• RECORDS TO USE:
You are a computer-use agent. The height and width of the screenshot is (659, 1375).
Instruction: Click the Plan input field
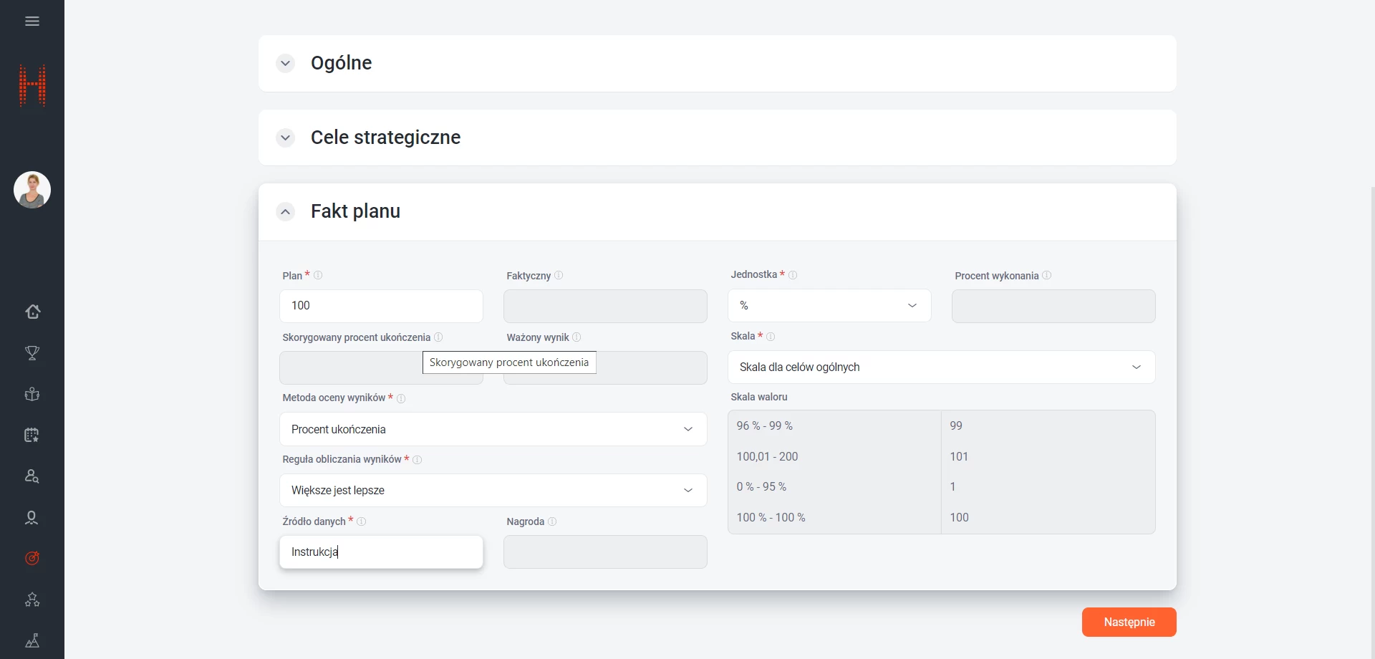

==

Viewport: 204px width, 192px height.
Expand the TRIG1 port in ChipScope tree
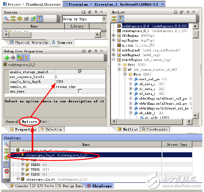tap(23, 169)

...

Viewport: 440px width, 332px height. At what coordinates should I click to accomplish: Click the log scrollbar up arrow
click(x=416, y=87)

• REQUIREMENT: Output should match, line for line, the stretch of the material above from the line holding "You are a computer-use" through the line holding "Instruction: Click the Plan input field".

• EXPECTED OUTPUT:
You are a computer-use agent. The height and width of the screenshot is (659, 1375).
Instruction: Click the Plan input field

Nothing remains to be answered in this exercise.